AH ALİ, TAMAMEN AYNI FİKİRDEYİM. BEN DE NEREDEYSE TÜM BİLİNDİK DENİZLERDE DALDIM VE SENİNLE AYNI HİSLERİ PAYLAŞIYORUM.
34- Seninle ilgili dışardan yanlış bilinen ne var, düzeltmek ister misin? Bugüne kadar sorulmasını istediğin ama sorulmayan bir soruyu kendin sorup cevaplamak ister misin?
Beni işkolik sanarlar. İşkolik değilim. Ama gece yatarken ertesi gün ile ilgili aklıma bir şey gelir, zihinsel not defterime not ederim ve o an Allah’a şükür ederim bana bu fırsatı verdiği için. İşimi yaşarım ama işimin beni boğmasına izin vermemeye çalışırım. Yaşım yükseldikçe bu konuda daha iyi olduğumu düşünüyorum. Yani gelişiyorum. Bu çok heyecan verici. Dua ediyorum ki ölünceye kadar gelişeceğim ve öğreneceğim.
ALİCİM ZATEN İŞTE BÖYLE HİSSEDENLERE YANİ SEN, BEN GİBİLERE İŞKOLİK DİYORLAR!
Bugüne kadar sorulmasını istediğim ama sorulmayan bir soruya gelince… Sanırım bu soru şu olabilir: “Nasılsın?”. Liderin işi zor: tepedeyken rüzgar her istikametten esiyor. Bu tabii yalnızlık da getiriyor. Bazen “Nasılsın?” çok iyi geliyor.
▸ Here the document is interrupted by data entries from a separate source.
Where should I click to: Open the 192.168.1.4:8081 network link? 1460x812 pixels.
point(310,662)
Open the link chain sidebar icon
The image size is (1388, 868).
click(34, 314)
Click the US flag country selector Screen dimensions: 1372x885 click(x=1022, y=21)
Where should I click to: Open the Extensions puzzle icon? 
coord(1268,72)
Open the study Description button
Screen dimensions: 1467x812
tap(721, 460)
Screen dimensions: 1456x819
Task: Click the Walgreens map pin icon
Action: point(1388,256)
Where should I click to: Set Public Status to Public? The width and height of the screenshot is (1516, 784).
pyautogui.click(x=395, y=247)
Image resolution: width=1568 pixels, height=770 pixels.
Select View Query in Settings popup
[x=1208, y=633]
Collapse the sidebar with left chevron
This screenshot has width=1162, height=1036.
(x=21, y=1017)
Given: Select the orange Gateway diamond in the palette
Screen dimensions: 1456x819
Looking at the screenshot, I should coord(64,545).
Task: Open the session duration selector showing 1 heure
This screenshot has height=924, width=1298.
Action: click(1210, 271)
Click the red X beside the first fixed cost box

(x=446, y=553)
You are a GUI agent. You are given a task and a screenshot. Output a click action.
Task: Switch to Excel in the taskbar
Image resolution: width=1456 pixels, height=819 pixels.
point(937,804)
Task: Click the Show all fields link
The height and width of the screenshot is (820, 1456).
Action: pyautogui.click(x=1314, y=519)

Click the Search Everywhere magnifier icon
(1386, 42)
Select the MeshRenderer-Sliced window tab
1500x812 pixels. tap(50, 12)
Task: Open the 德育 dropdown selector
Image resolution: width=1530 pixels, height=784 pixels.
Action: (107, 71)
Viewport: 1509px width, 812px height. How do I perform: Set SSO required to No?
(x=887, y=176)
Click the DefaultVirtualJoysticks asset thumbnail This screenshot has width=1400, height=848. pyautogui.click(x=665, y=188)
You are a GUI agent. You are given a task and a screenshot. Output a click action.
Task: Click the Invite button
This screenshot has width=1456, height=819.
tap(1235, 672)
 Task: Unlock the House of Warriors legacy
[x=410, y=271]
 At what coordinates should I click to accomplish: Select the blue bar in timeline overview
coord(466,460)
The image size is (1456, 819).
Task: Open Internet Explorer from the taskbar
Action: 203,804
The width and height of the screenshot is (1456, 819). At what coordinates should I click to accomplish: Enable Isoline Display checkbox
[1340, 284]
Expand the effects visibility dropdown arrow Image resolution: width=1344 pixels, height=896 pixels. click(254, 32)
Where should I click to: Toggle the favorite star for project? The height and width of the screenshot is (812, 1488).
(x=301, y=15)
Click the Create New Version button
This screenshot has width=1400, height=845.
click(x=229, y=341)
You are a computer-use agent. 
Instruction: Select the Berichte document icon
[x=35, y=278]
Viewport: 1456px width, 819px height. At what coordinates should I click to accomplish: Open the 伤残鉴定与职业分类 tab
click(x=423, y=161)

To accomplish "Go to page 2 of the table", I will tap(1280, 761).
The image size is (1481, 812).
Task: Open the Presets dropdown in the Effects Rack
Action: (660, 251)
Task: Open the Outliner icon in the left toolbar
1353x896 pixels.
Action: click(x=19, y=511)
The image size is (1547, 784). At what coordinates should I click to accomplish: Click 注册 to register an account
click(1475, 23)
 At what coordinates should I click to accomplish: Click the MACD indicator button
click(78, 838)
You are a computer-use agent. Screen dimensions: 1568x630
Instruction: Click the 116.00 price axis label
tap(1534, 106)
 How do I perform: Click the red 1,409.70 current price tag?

ALİ, NASILSIN? İYİSİN YİNE 😊
35- Yemek yapma merakından vazgeçmişsin, niye? Hala en iyi yaptığın yemek hangisi, bize tarifini verir misin?
Yemek yapmayı hala çok seviyorum, ancak iş hayatının yoğun temposu nedeniyle mutfakta yeterince zaman geçirememek biraz bu tutkumu geri planda bırakmış olabilir. Yine de fırsat buldukça yemek yapmayı bir rahatlama ve keyif anı olarak değerlendiriyorum. Yemek yapmak benim için her zaman yaratıcı bir süreç ve kendimi ifade etmenin eğlenceli bir yolu oldu.
Bir irmik helvası yapayım da yiyin! Bir uzak doğu pilavı yapayım, wowww! Hindim de meşhurdur; ama irmik helvam, yemede yanında yat!
Tariflerini vermem uzun zaman alır. Youtube da videolarım var bu konu ile ilgili. Ama en önemli unsur, sabır ve şefkat. Her yemeğe tadını getiren bu iki unsur.
36- İyi bir Galatasaraylısın. Galatasaray’a Başkan olmaya niyetin var mı? Pegasus’un renkleri oradan mı?
Evet, sıkı bir Galatasaraylıyım ve bu kulübe olan sevgim her zaman özel bir yerde duruyor. Ancak Galatasaray Başkanlığı gibi bir hedefim yok. Kulüp yönetimi, büyük bir sorumluluk ve çok ciddi bir mesai gerektiriyor. Şu an için enerjimi iş hayatıma ve diğer projelere odaklamış durumdayım. Tabii, bir Galatasaray taraftarı olarak kulübü her zaman desteklemek ve başarılarını görmek beni fazlasıyla mutlu ediyor.
Pegasus’un renklerine gelirsek, HAYIR! Biz Pegasus’u aldığımızda renkleri buydu. Ama muhteşem bir tesadüf değil mi?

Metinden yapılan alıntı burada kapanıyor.